From Mackmyra’s website: ‘The distillery’s machine learning models, powered by Microsoft’s Azure cloud platform and AI cognitive services developed by Fourkind, are fed with Mackmyra’s existing recipes (including those for award-winning blends), sales data, and customer preferences‘. The result is a recipe using a mixture of bourbon and oloroso casks at various sizes [200, 100 and 30 litre casks]. Credit to Richard for his passionate attempt to convey the ‘story’, though despite his efforts, this concoction remains reeking of marketing fad and flannel. Regardless, let’s judge the results through smell and taste.

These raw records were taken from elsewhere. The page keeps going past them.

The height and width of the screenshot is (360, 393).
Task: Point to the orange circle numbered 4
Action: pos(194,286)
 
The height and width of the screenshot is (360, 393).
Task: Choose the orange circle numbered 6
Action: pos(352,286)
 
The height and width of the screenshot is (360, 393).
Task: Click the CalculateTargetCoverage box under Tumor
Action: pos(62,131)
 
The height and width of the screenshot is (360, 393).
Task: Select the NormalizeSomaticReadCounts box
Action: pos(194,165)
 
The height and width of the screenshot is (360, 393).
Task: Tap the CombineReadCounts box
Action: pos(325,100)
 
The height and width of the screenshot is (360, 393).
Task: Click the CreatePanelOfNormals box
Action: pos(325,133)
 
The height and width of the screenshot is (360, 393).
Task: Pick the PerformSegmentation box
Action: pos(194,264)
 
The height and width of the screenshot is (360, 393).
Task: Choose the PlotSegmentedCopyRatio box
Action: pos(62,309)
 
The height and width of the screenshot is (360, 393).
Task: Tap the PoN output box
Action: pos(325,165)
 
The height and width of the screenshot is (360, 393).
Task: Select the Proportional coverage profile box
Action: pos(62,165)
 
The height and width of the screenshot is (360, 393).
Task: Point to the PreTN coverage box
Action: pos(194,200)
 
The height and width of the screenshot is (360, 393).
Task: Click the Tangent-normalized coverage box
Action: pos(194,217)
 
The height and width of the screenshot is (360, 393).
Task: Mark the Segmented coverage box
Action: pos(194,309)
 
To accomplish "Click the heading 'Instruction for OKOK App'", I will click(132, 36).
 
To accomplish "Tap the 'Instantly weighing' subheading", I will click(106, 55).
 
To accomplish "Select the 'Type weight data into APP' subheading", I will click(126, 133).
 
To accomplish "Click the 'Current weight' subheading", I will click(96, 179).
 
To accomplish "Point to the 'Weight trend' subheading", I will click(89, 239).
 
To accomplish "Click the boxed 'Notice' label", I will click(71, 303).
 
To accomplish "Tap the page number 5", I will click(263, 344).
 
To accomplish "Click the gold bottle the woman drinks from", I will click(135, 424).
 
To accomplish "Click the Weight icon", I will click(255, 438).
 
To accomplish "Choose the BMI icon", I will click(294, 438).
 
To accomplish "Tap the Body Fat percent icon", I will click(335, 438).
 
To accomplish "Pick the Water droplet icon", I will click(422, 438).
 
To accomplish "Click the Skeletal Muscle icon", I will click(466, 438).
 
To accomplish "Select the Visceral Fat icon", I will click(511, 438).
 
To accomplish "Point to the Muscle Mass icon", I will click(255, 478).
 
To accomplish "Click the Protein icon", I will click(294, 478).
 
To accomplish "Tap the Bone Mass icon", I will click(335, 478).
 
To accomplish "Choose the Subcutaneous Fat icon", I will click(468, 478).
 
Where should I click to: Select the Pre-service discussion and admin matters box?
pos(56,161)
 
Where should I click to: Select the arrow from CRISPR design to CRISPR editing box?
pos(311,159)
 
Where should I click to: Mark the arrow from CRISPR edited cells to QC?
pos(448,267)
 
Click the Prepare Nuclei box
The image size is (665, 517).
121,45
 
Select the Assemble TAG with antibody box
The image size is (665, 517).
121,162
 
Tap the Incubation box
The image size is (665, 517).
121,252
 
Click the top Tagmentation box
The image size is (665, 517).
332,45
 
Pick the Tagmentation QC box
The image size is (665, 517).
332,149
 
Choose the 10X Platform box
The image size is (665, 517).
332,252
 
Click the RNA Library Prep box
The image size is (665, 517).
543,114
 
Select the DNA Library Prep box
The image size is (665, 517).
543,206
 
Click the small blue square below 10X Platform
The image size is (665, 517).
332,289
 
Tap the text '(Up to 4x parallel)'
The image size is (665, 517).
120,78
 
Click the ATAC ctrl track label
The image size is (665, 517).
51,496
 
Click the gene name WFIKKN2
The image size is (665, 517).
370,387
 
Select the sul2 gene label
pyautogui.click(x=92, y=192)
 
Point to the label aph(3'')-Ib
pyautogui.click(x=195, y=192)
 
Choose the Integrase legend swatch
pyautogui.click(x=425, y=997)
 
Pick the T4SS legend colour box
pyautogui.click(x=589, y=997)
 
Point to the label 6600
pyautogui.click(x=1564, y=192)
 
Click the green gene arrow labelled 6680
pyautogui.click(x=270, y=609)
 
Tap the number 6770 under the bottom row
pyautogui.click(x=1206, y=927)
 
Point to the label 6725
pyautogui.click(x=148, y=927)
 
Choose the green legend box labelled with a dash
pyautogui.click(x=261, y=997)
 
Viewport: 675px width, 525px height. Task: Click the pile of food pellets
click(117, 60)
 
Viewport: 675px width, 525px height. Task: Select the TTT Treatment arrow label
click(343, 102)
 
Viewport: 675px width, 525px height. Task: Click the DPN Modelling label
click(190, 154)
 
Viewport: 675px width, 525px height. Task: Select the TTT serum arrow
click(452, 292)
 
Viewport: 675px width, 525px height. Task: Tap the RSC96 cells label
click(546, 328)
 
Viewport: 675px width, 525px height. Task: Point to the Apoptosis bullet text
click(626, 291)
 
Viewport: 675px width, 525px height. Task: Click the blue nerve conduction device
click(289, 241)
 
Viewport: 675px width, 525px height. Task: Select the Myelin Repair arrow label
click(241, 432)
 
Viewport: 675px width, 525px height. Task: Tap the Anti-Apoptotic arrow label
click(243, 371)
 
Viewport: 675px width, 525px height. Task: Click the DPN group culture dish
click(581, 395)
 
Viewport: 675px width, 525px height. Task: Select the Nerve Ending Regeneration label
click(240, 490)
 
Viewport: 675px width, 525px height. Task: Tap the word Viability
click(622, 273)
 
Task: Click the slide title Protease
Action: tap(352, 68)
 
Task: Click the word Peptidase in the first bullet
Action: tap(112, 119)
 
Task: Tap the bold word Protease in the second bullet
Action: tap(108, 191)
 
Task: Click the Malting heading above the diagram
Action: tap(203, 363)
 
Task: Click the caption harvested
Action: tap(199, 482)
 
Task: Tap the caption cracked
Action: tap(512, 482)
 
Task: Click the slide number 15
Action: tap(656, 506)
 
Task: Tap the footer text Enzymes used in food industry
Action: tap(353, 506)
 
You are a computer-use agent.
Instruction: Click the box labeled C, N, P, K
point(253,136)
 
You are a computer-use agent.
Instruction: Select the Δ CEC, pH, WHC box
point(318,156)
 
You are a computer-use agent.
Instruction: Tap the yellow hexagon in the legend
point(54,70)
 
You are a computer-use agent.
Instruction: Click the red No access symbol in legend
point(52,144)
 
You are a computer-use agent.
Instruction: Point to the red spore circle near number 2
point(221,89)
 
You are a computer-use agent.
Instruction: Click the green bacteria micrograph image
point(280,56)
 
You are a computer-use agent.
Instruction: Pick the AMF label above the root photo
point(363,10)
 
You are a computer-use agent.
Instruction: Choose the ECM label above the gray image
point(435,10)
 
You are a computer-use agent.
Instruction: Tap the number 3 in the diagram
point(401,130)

N: Winey, candied shampoo-chalky-dry herbal-y-medicinal murky perfumed,… Despite the engineering, the new make dna is still just about present, but where is this oddness/bizarreness coming from? Wine? Berries? Convinced it was [cloudberry?] wine casks providing the ‘funny business’, apparently, it’s the Swedish oak – 10% of the overall oak recipe – that gives out a unique bitterness.
T: Experimental, contemporary,,, we’ve all sorts here [refer to the cask recipe again] – and rather Lakes-esque [distillery] in that respect. The profile speaks of an odd candied sweetness moving towards a thin bitter-ishness, and then again,… also candied fruity pine needle-y,…
F: ,… becoming gacky/oily into a drying briney-ness, but the perfumed herbal and floral sweetness that settles is certainly more pleasing. Two hours later, it’s more waxy grassy.
C: Overall, a confused/confusing curiosity. Also, a demonstration of how influential Swedish oak is.